• Page:
Cher Christophe,
J’ai passé une nuit affreuse. Ma chambre se trouve juste à côté de l’église et la fenêtre qui borde mon lit donne très exactement sous le lourd clocher en fonte. Tradition oblige, les cloches sonnent 12 fois à minuit, puis 12 autres fois à minuit et 5 minutes, au cas où l’on aurait pas entendu les premiers coups. Et ainsi de suite, 1 fois puis une autre fois à 1 heure, 2 coups suivis de 2 autres coups à 2 heures. Sans parler du coup unique, solitaire, qui ferait presque pitié, égaré qu’il paraît être dans l’irrésistible course du temps qui passe et nous emporte, pauvres âmes maudites que nous sommes, vers une inévitable fin, toutes les demi-heures. « Coup » est le mot qui convient.
Ainsi, donc j’ai très mal dormi : un des indices fiables de cette insomnie c’est que j’ai entendu très distinctement sonner toutes les heures de la nuit jusqu’à 6 heures.

• Travail à faire: Reprenez la lettre sur les cloches de l'église et écrivez la suite de sa dernière phrase. Le matériel fourni ne sert à rien ici.

• Données fournies:
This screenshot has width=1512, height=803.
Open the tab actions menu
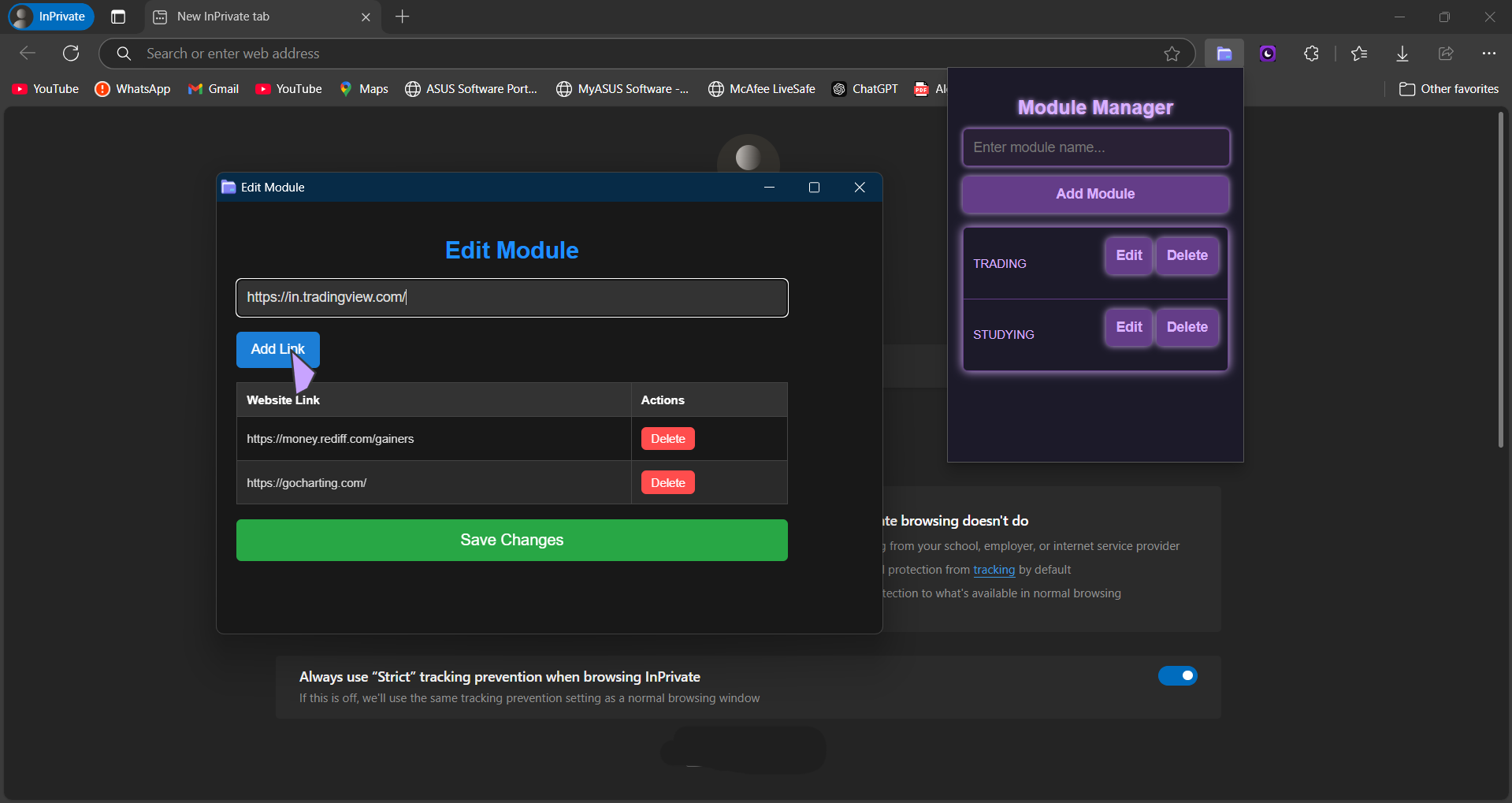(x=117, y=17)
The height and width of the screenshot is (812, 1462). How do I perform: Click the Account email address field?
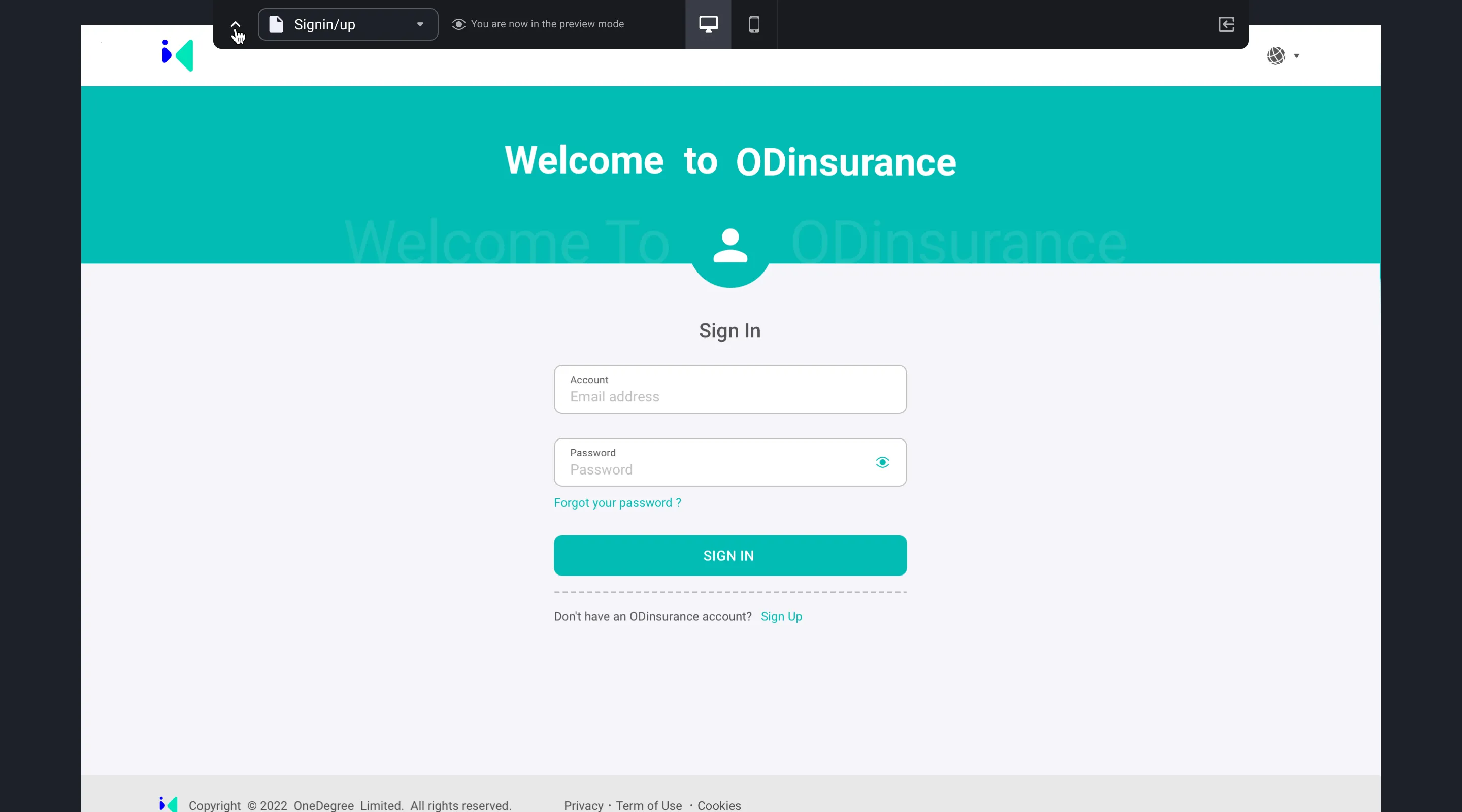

• Réponse:
C’est ma faute en partie, mais en partie la tienne. Figure-toi qu’à minuit tapante je reposai sur ma table de nuit le polar de Dennis Lehane, Gone Baby Gone, que j’avais entamé après le déjeuner et avant la sieste de l’après-midi : j’en étais à la moitié environ, et, le suspense étant à son comble, il me fallait lire « quelque chose d’autre » pour atténuer le stress suscité par les nœuds emberlificotés de l’intrigue de Gone Baby Gone, et, sans trop entrer dans les détails de ma vie personnelle, l’angoisse accumulée ces derniers temps, depuis mon dernier rendez-vous téléphonique avec ma correspondante de pôle emploi, la diminution indubitable (et probablement irréversible désormais, à mon âge) de mes performances érectiles, et la remise du Prix Nobel à Annie Ernaux.
Bref, tu l’auras deviné, et pardonne-moi pour cette introduction pénible, je me suis saisi avec délicatesse de ta Correspondance avec l’ennemi, recueil de lettres que tu m’avais offert, publié par la téméraire maison d’édition Les Doigts dans la Prose, et je me suis plongé, dans le but de me détendre un peu et faciliter l’advenue de cet évènement disruptif par excellence qu’on appelle le sommeil, dans la lecture.
Raté. Pour la détente. L’advenue de cet évènement, etc.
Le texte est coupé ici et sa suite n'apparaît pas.